## Extract to read
_____
[News] Venezuela and Disaster Capitalism

Anti-Imperialist News news at freedomarchives.org
Wed Feb 13 11:51:06 EST 2019


https://venezuelanalysis.com/analysis/14319


  Venezuela and Disaster Capitalism

By Reinaldo Iturriza – February 12, 2019
------------------------------------------------------------------------

On Monday, January 28, the Department of the Treasury of the United 
States announced it was placing a “block” on all of Petróleos de 
Venezuela’s (PDVSA) assets under US jurisdiction, prohibiting its 
citizens from engaging in any type of transaction with the Venezuelan 
state-owned oil company.[1] Secretary Steve Mnuchin added that “if the 
people of Venezuela want to continue to sell us oil”, we will only 
accept it on the condition that our money goes to “blocked accounts”, 
which would later be made available for the “transition government”.[2]

According to National Security Advisor John Bolton, the sanctions 
imposed on PDVSA would provoke a loss of some 11 billion dollars in 
exports for 2019, and a freeze on 7 billion dollars in assets.

On January 24th, Bolton declared on FOX Business, “It will make a big 
difference to the United States economically if we could have American 
oil companies invest in and produce the oil capabilities in Venezuela”.
_____
## Data provided
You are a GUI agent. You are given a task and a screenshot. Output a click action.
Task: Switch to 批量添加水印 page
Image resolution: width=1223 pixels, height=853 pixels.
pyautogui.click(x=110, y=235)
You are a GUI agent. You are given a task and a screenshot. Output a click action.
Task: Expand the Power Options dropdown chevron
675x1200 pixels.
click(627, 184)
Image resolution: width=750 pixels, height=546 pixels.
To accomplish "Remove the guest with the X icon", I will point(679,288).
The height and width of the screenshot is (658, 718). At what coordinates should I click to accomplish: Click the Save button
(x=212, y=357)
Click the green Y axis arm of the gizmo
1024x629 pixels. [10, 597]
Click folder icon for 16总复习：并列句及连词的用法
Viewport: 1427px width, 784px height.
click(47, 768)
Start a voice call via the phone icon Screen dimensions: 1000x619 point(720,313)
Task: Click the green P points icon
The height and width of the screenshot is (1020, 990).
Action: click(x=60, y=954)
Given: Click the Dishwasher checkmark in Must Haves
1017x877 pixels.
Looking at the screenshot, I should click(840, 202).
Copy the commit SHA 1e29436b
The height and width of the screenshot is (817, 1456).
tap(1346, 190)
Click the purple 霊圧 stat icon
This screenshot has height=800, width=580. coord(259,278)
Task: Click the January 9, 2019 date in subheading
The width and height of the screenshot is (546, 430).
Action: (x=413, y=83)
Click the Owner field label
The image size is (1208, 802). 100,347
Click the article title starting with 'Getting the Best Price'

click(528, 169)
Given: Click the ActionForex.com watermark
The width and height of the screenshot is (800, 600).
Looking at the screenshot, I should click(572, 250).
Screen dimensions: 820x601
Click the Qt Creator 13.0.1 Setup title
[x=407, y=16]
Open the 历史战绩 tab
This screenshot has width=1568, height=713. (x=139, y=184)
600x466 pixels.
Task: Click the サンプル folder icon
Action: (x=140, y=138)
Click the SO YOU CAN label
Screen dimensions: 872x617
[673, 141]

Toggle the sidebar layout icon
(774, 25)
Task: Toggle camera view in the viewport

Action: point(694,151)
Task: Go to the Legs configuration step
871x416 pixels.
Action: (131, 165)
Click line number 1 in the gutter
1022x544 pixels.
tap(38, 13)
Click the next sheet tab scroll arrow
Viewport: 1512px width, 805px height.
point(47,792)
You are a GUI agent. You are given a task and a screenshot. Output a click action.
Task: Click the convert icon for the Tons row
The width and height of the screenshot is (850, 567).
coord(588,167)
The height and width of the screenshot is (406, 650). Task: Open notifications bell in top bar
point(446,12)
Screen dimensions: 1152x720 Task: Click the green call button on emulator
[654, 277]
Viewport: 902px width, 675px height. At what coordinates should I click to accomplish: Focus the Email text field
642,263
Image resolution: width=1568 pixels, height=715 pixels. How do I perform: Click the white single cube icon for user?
_____
## Required action 1
Answer from the article on Venezuela and disaster capitalism:
(a) On what day and date did the US Treasury announce the block on PDVSA assets?
(b) What loss in exports for 2019 did John Bolton say the sanctions would cause?
(c) On what network did Bolton speak on January 24th?
## Required action 2
Render this sentence from the article on Venezuela and disaster capitalism in Spanish: "According to National Security Advisor John Bolton, the sanctions imposed on PDVSA would provoke a loss of some 11 billion dollars in exports for 2019, and a freeze on 7 billion dollars in assets."
## Required action 3
Carry on the article on Venezuela and disaster capitalism from the point where it ends.
None of the tasks draw on the records.

## Final answer 1
(a) Monday, January 28
(b) Some 11 billion dollars
(c) FOX Business

## Final answer 2
Según el asesor de Seguridad Nacional John Bolton, las sanciones impuestas a PDVSA provocarían una pérdida de unos 11 mil millones de dólares en exportaciones para 2019 y un congelamiento de 7 mil millones de dólares en activos.

## Final answer 3
Just three minutes before effectively confessing the true intentions of 
US imperialism, Bolton asserted that Chávez and Maduro had “impoverished 
Venezuela. We now have between three and four million refugees who have 
fled the country, something unprecedented in the history of the Western 
Hemisphere. Maduro and Hugo Chávez before him systematically looted the 
oil resources of the country. There is no capital investment, and income 
is declining. Society is literally collapsing in Venezuela”. These 
factors, Bolton continued, provide the justification for the Trump 
Administration’s recognition of Juan Guaidó as “Interim President”.[3]

A few hours after sanctions were publicly announced, on January 29, the 
Venezuelan National Assembly approved an “Agreement for the Promotion of 
a National Rescue Plan”, which upheld that Venezuela was experiencing a 
“social and economic collapse” that had produced a “humanitarian 
emergency”, consequence of the policies of the “regime of Nicolás 
Maduro”, which has installed a “totalitarian economic and political 
model for domination and social control”, otherwise known as “21st 
century socialism”.[4]

Behold, a concise summary of the way in which foreign and local agents 
put in practice what Naomi Klein defined as “disaster capitalism” in her 
formidable /Shock Doctrine /– a useful framework for understanding what 
is happening in Venezuela, at a time when forces are conspiring to 
severely – if possible, irreparably – affect our ability to interpret 
our own present.

With “disaster capitalism”, Klein refers to “orchestrated raids on the 
public sphere in the wake of catastrophic events, combined with the 
treatment of disasters as exciting market opportunities”.[5] It took 
place first in Chile under the Pinochet dictatorship, but also in New 
Orleans following Hurricane Katrina; in Sri Lanka after the 2004 
tsunami; in Iraq after the US invasion of 2003; in the US after the 
attacks of September 11, 2001; in China after Tiananmen; in 1993 under 
Yeltsin’s Russia, and so on. In each case, Klein explains, the attacks 
were led by fanatical neoliberals who were relentless in their 
application of austerity policies.

This is exactly what is taking place in Venezuela, compounded by the 
fact that the shock is largely induced by the local Venezuelan elite 
acting in lockstep with US imperialism, each drawing on the support of 
their respective social base. Fundamentally composed of middle and upper 
classes, the class component of the shock recalls the history of 
Salvador Allende’s government. In both cases, democratic governments 
with a socialist orientation, elected by popular vote, are 
systematically put under siege, their respective economies asphyxiated 
in order to create the conditions for a violent solution that would 
“neutralize” the popular classes inclined to support revolutionary change.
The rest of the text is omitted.